The Spring team released Spring Boot 3 in November 2022; it includes GraalVM native image support, enhanced Log4j2, Improved @ConstructorBinding, and a handful of new features. This article examines what’s new for Java web development in Spring Boot 3.
What is Spring Boot?
It is an open-source Java development framework that incorporates conventional Spring MVC features allowing developers to leverage Spring framework’s functionalities. If we talk about features, it has robust tools for developing production-grade, robust, asynchronous, and non-blocking web apps. In addition to this, developers can explore a range of configured templates, pre-built modules for services, and security, allowing developers to developer to develop applications at a faster pace.
The Spring Boot 2.X line was a remarkable journey for Java developers as it delivered 95 distinct releases and new functionalities throughout its 4-year timeframe. Nonetheless, the Spring team has ensured open-source support for the 2.7 version until November 2023, and commercial support will continue till 2025.
What’s New in Spring Boot 3?
Moving on to the new features, Spring Boot 3 has some significant additions, including GraalVM native image support, which optimizes application performance.

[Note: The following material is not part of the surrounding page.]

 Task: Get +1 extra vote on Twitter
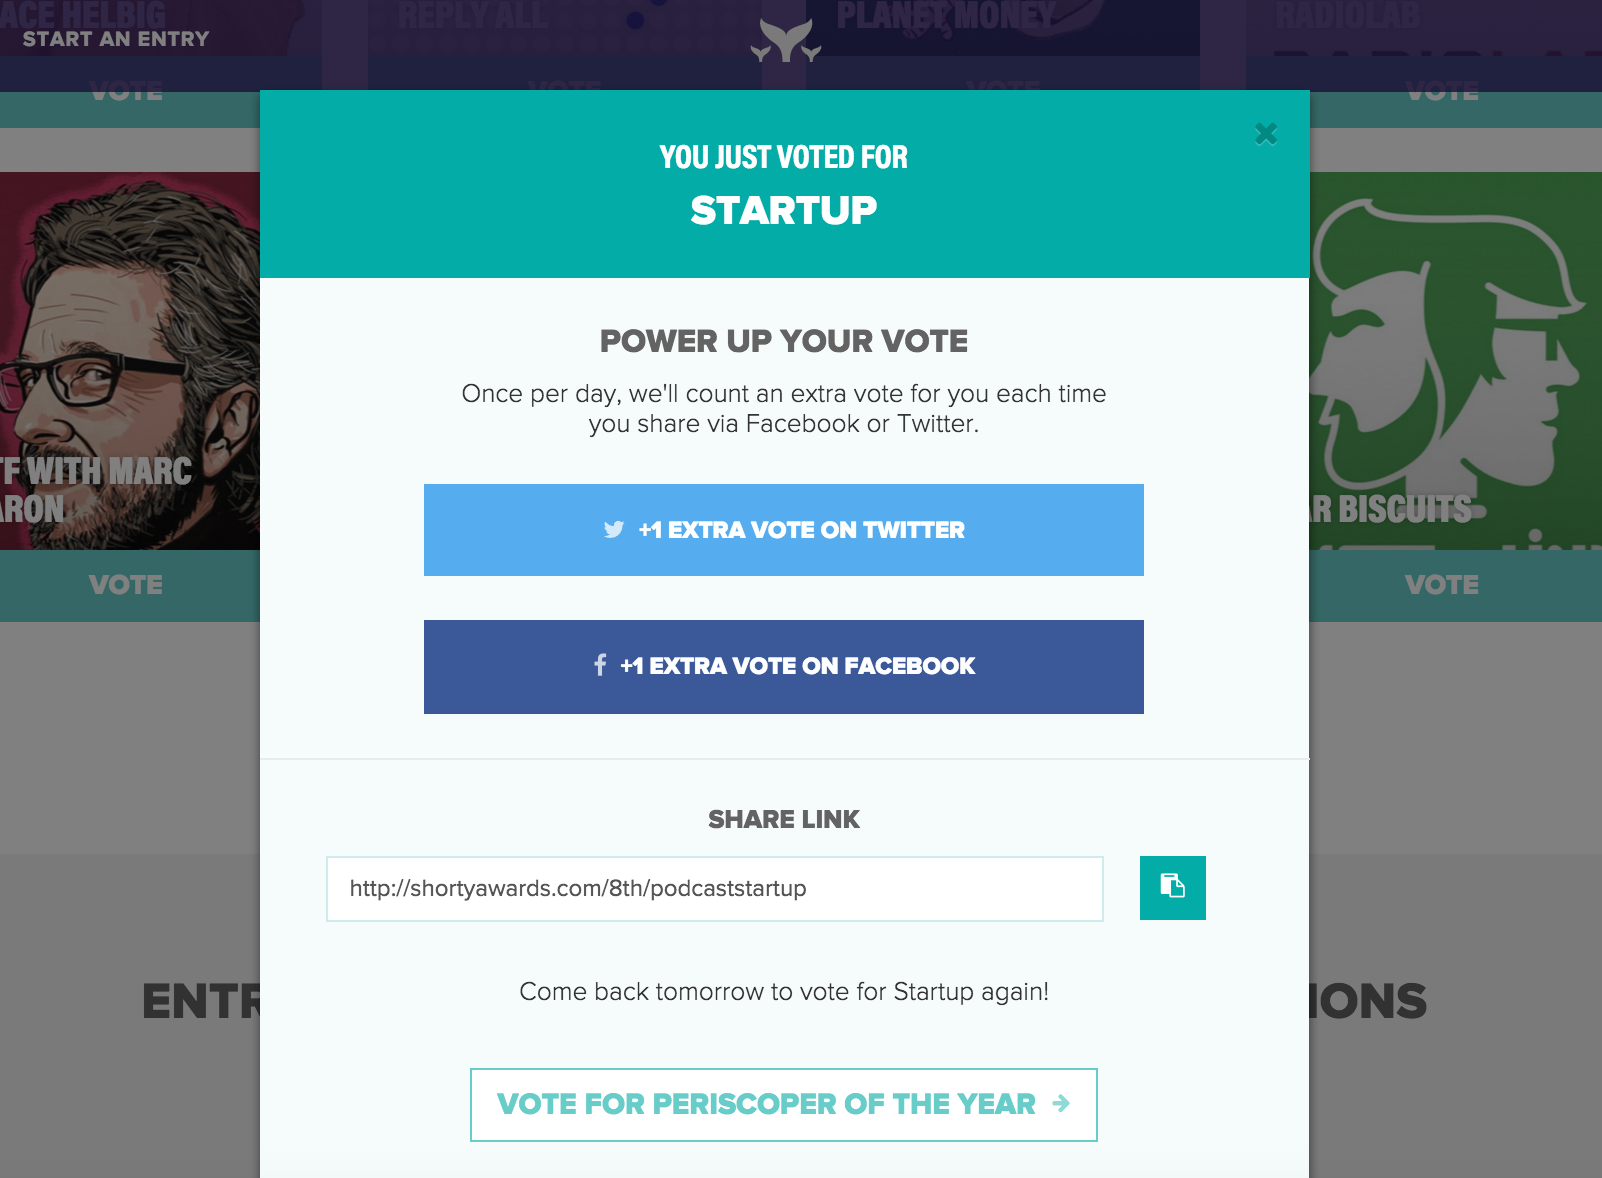784,530
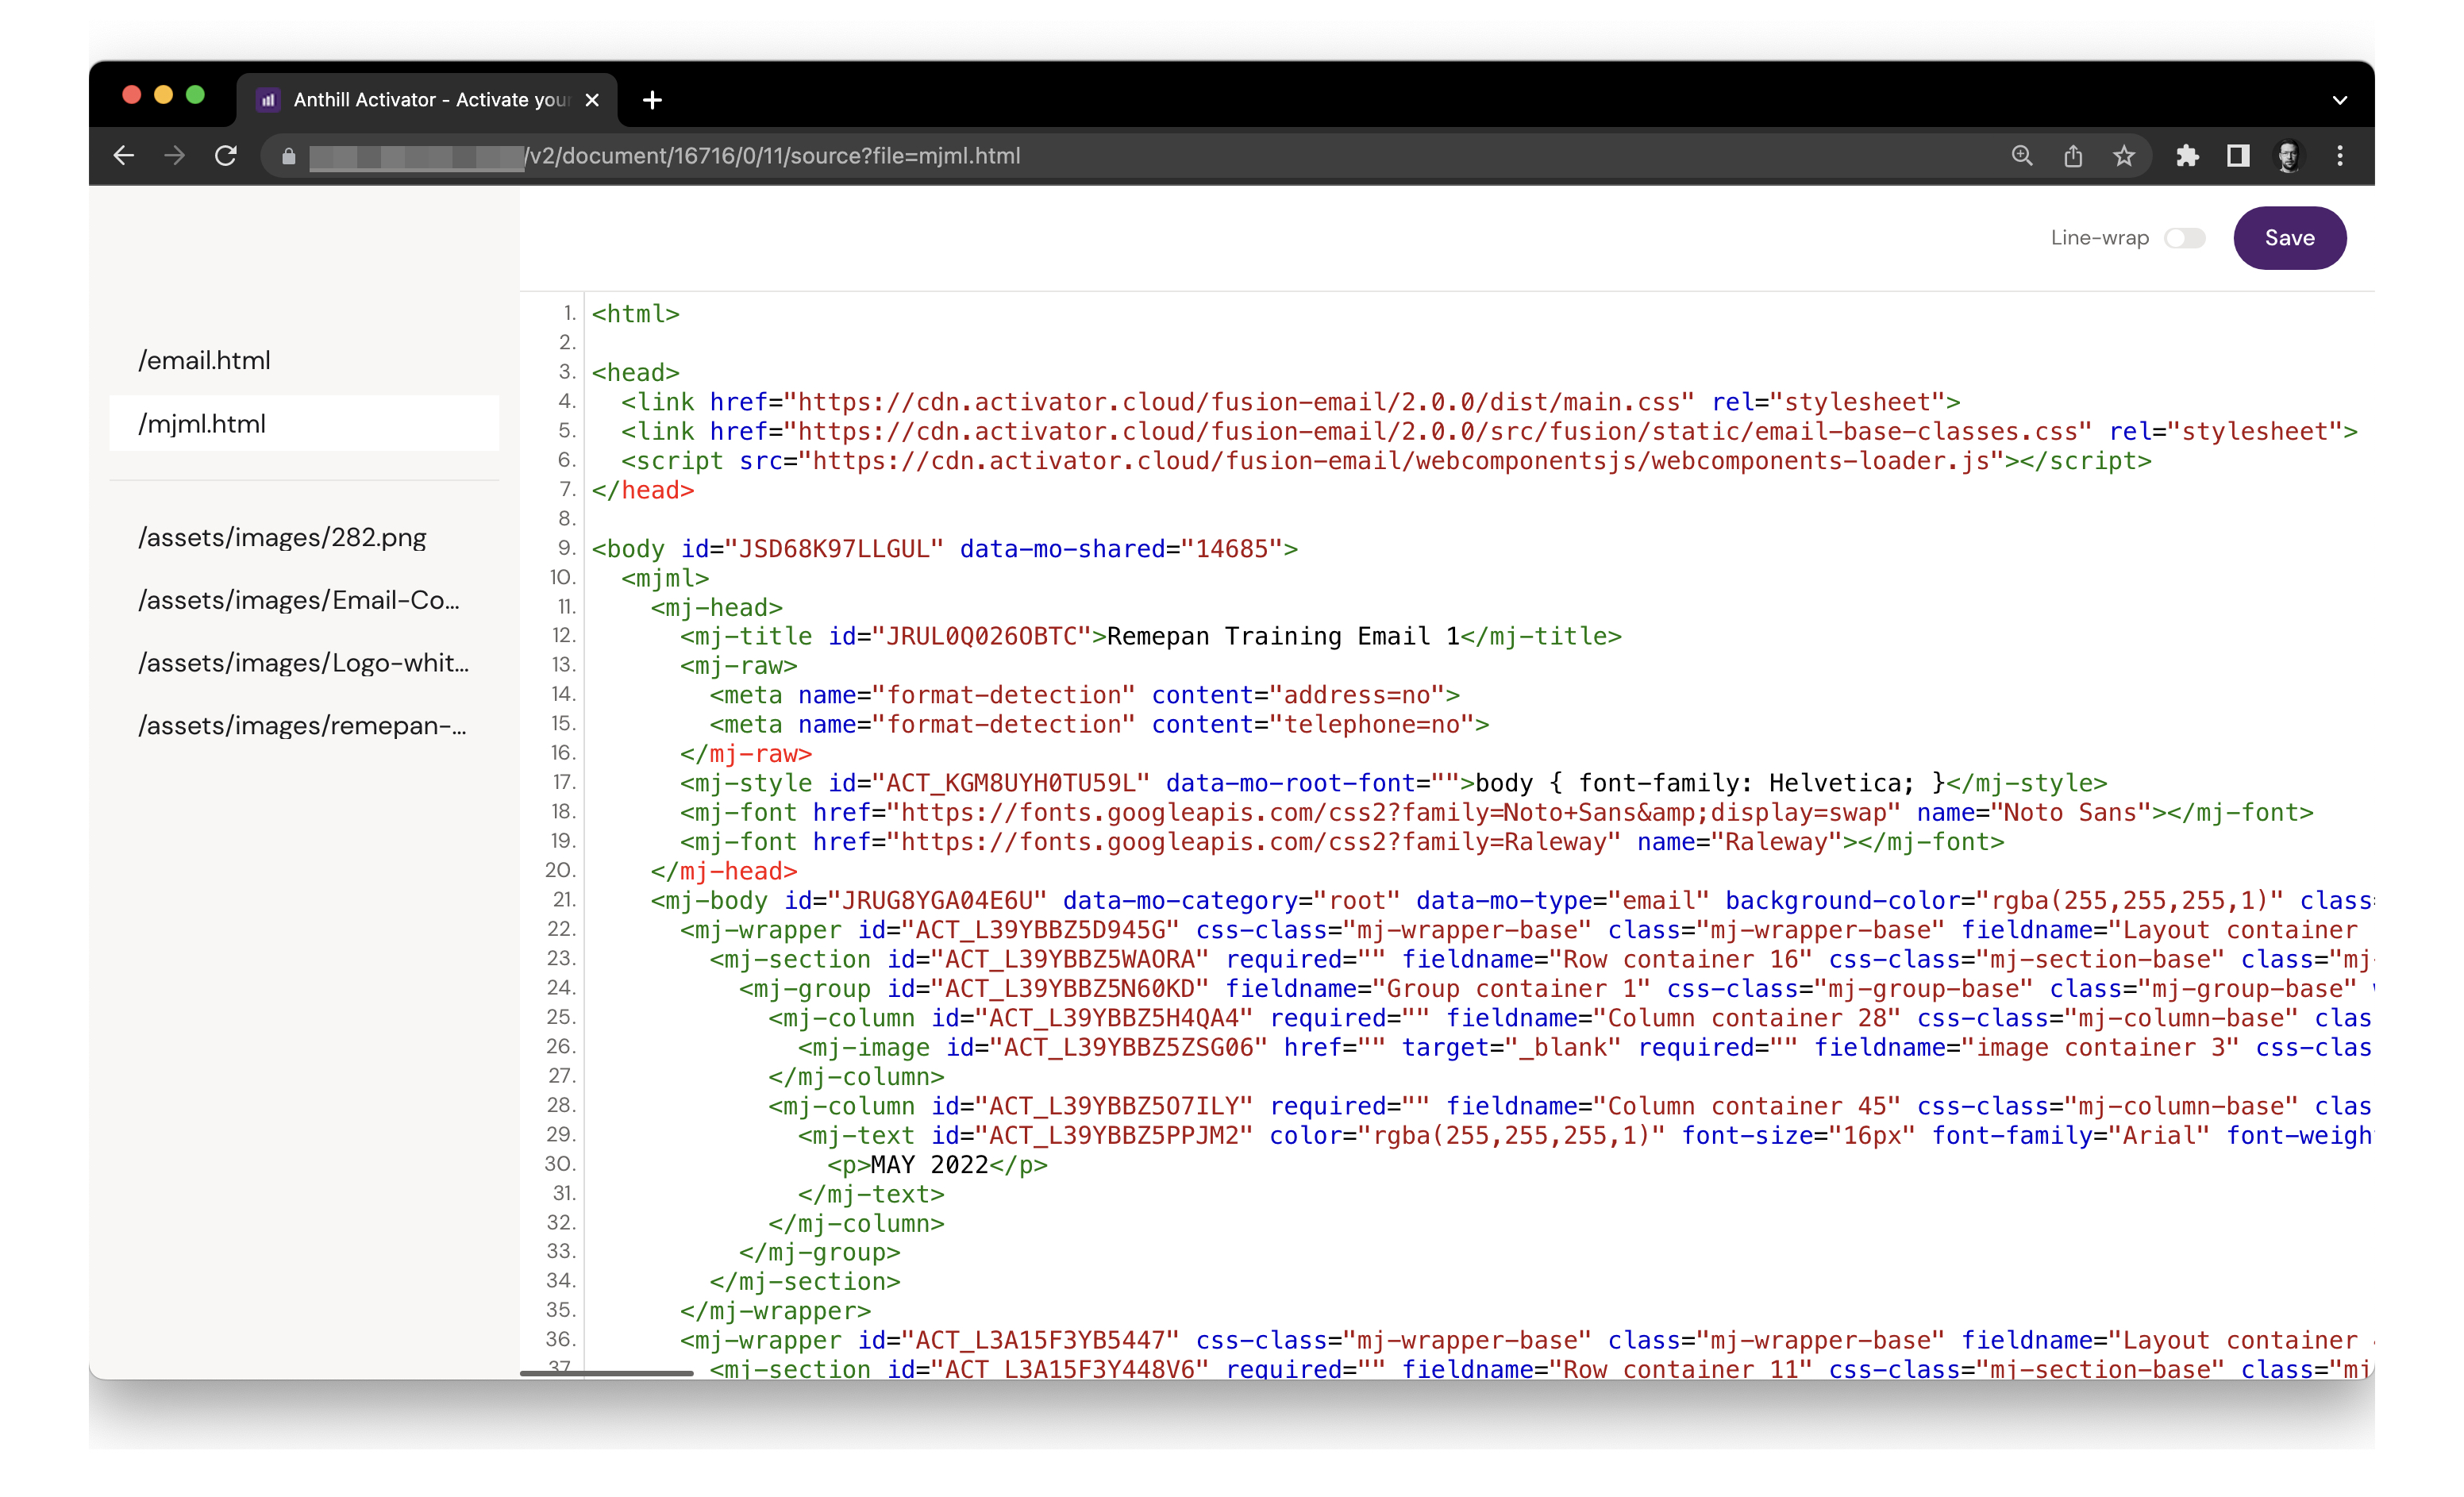Viewport: 2464px width, 1497px height.
Task: Bookmark the page with star icon
Action: point(2125,156)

Developers can leverage this new feature to create native images for their Spring Boot applications, leading to faster startup times and lower memory footprints. Additionally, the latest version includes several other updates and enhancements that improve the development experience and provide a better user interface.
1. GraalVM Native Image Support
Furthermore, it’s worth noting that Spring Boot 3 now supports GraalVM native images. This development allows developers to convert Spring Boot applications into native images that have a lesser memory footprint and faster compilation.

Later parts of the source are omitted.